# Task objective
Going line by line through the listing below, count those with the string "computer" and answer with the number alone.

# Entries shown
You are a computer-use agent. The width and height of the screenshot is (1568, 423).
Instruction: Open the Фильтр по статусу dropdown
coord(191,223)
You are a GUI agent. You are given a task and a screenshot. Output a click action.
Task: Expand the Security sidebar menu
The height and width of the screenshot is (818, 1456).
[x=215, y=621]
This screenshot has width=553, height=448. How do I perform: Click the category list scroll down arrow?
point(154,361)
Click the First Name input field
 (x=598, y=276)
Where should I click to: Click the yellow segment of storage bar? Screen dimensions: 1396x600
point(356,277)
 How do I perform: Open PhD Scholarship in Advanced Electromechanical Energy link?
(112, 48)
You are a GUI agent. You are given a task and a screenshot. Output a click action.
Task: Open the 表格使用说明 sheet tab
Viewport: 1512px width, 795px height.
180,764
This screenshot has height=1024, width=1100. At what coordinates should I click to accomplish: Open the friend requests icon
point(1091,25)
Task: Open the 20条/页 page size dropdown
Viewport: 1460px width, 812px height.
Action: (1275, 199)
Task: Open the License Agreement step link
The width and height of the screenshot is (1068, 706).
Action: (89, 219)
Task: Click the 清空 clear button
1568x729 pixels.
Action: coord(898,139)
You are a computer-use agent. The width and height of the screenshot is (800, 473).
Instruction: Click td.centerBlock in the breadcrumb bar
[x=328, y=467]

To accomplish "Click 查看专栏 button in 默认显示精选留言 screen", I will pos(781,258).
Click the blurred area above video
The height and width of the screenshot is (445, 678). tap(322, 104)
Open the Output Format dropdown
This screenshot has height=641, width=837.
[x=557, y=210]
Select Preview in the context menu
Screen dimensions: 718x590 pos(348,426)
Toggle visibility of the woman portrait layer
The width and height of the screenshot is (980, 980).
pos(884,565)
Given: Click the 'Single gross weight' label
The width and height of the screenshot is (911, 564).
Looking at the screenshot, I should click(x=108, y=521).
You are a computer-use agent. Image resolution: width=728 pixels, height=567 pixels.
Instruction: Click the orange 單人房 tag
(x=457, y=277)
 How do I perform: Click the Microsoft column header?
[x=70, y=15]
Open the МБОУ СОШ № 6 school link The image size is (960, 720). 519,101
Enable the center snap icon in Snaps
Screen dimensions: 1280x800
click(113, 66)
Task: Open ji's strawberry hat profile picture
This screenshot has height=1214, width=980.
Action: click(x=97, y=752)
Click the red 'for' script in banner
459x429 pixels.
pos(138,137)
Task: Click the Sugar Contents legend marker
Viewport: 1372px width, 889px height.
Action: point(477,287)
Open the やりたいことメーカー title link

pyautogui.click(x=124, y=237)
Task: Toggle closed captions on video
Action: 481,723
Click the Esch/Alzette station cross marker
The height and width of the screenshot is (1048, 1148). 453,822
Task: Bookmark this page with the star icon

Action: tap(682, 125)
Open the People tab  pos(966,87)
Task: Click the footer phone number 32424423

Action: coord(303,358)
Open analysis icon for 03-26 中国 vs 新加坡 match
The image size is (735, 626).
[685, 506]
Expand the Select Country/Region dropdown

# Answer to the problem
3